A Will is a living document and will change over the course of your lifetime. You are allowed to show your Will to anyone you like, but you are also entitled to keep it private. Upon execution of your Will, you should confirm with your estate trustee that they have been named in your Will and where the original Will is kept. We provide a list of general estate trustee duties that you may give to the estate trustee. Other than your estate trustee, there may not be anyone who needs to know what is in your Will prior to your death.
It is quite common for family members or close friends to ask whether they are named in the Will when a person passes away. However, the fact that you are related to the deceased person is not in itself a reason to allow you to see the deceased’s Will.

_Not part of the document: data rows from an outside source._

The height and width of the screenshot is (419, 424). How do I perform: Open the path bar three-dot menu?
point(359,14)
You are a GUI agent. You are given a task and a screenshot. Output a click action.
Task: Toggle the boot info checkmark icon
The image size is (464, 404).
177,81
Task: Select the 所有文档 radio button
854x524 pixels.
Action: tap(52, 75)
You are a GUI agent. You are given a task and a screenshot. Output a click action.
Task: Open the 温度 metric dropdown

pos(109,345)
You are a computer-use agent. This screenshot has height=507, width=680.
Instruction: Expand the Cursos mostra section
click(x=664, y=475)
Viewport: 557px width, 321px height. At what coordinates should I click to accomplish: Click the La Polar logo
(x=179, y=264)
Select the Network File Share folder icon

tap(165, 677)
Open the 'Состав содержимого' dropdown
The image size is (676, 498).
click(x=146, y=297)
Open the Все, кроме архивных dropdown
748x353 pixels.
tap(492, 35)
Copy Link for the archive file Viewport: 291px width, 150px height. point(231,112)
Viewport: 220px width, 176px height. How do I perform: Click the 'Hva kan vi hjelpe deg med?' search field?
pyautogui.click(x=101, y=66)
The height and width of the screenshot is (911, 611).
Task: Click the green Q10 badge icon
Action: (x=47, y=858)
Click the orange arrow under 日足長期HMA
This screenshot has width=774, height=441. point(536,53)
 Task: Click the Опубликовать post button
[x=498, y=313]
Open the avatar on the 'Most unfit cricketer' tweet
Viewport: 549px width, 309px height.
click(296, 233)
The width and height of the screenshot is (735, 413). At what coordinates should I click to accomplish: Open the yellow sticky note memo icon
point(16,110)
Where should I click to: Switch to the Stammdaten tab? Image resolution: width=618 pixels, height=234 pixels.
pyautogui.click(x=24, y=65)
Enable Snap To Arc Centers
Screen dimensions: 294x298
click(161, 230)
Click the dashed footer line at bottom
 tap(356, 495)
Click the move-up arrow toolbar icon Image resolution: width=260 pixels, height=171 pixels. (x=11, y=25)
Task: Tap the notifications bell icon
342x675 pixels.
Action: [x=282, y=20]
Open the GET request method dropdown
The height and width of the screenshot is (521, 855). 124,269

If necessary, after your death your executor/estate trustee will use the original Will to apply for a Certificate of Appointment of Estate Trustee with a Will (aka a probate application). If the Application is made, the original Will is filed with the court. When an Application with a Will has been filed with the court, any individual can contact the court office and request a copy of the deceased person’s Will, as the Will now becomes a public document. There is a fee payable to the court for the copy.
For the estate trustee, the Will is a private document and should not be shown to everyone who expresses an interest in its contents, regardless of whether that person wonders if he or she is a beneficiary. In Ontario, everyone who is a beneficiary of an estate will, at the time the Application for Certificate of Appointment is applied for, will receive a letter advising them of the gift left to them under the Will. Beneficiaries who are entitled to inherit a portion the residue of the estate are entitled to receive a copy of the entire Will and the Notice of Application. Beneficiaries who are going to inherit a specific item or a specific sum of money will get a copy of the Notice of Application but may not receive a copy of the whole Will, just a copy of the provision granting the gift or bequest as this is all that is required to be provided by the Estate Trustee.
Sometimes, an individual will have a reasonable expectation of being a beneficiary but has not received a notice. For example, the person might have been told by the deceased person that he or she would be a beneficiary or, the person might have a copy of an earlier Will of the deceased, in which the person was named as a beneficiary. In that situation, you should consult with a lawyer to discuss your options.